Task instructions:
Down to the last line, output the records below exactly.

::::::::::

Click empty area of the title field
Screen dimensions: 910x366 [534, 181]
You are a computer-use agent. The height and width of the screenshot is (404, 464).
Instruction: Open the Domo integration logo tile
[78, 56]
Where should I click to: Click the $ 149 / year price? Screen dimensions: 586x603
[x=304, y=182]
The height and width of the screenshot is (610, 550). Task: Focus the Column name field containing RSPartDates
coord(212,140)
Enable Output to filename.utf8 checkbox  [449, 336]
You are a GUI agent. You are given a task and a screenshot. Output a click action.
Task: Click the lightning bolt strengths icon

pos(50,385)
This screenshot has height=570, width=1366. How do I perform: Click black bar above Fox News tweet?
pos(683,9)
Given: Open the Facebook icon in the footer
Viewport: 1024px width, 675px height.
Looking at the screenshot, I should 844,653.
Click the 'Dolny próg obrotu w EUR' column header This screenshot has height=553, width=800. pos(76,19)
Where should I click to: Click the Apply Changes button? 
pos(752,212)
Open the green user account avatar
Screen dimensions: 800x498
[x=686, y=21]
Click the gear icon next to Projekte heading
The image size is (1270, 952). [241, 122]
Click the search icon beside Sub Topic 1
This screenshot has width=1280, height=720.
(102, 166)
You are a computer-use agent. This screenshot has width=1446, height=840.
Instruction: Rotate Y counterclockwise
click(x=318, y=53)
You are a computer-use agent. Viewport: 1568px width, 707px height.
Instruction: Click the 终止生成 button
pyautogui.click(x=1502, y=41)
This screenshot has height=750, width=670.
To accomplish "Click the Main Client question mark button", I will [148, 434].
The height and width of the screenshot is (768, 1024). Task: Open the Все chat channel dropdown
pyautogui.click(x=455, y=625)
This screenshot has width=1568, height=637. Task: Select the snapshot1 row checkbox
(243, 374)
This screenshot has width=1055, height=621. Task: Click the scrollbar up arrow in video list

::::::::::

Reply to the exercise:
Click empty area of the title field
Screen dimensions: 910x366 [534, 181]
You are a computer-use agent. The height and width of the screenshot is (404, 464).
Instruction: Open the Domo integration logo tile
[78, 56]
Where should I click to: Click the $ 149 / year price? Screen dimensions: 586x603
[x=304, y=182]
The height and width of the screenshot is (610, 550). Task: Focus the Column name field containing RSPartDates
coord(212,140)
Enable Output to filename.utf8 checkbox  [449, 336]
You are a GUI agent. You are given a task and a screenshot. Output a click action.
Task: Click the lightning bolt strengths icon

pos(50,385)
This screenshot has height=570, width=1366. How do I perform: Click black bar above Fox News tweet?
pos(683,9)
Given: Open the Facebook icon in the footer
Viewport: 1024px width, 675px height.
Looking at the screenshot, I should 844,653.
Click the 'Dolny próg obrotu w EUR' column header This screenshot has height=553, width=800. pos(76,19)
Where should I click to: Click the Apply Changes button? 
pos(752,212)
Open the green user account avatar
Screen dimensions: 800x498
[x=686, y=21]
Click the gear icon next to Projekte heading
The image size is (1270, 952). [241, 122]
Click the search icon beside Sub Topic 1
This screenshot has width=1280, height=720.
(102, 166)
You are a computer-use agent. This screenshot has width=1446, height=840.
Instruction: Rotate Y counterclockwise
click(x=318, y=53)
You are a computer-use agent. Viewport: 1568px width, 707px height.
Instruction: Click the 终止生成 button
pyautogui.click(x=1502, y=41)
This screenshot has height=750, width=670.
To accomplish "Click the Main Client question mark button", I will [148, 434].
The height and width of the screenshot is (768, 1024). Task: Open the Все chat channel dropdown
pyautogui.click(x=455, y=625)
This screenshot has width=1568, height=637. Task: Select the snapshot1 row checkbox
(243, 374)
This screenshot has width=1055, height=621. Task: Click the scrollbar up arrow in video list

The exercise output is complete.